Gold up, oil steadier after drop
The greenback’s gains have not been much of a hindrance to gold, however, as the precious metal is climbing for a third straight day to advance to the $3,340 area, amid the heightened trade uncertainty.
In contrast, oil prices suffered a more than 2% slide on Thursday as trade tensions weighed on the demand outlook. But futures have stabilized today on speculation that the US could announce fresh sanctions against Russia on Monday, following recent comments by Trump that suggest the President is losing patience with Moscow for failing to work hard enough towards a ceasefire deal with Ukraine. Reports that OPEC+ could pause its output hikes in October are also supporting oil today.
S&P 500 hits record, European stocks stumble, cryptos surge
In equity markets, European stocks are in the red today on the receding hopes of an EU-US trade deal, bucking the mostly positive trend seen in Asia. The gains in Asia were led by a small rally in Hong Kong and Chinese indices on the back of a report that the PBOC is urging Beijing to ramp up its stimulus by a further $209 billion.
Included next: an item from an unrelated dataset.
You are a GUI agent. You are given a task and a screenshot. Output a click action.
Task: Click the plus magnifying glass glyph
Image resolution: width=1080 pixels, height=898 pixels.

US futures are down too, taking a breather from Thursday’s record highs for the S&P 500 and Nasdaq Composite. Nvidia enjoyed a third day of closing in record territory as investors turn more optimistic as the Q2 earnings season gets underway.
Cryptos also had a strong week. Bitcoin is testing the $118,000 level, having soared by about 8.5% this week. Ethereum is rallying too amid strengthening demand by institutional investors for spot ETFs and the rise in crypto treasury companies.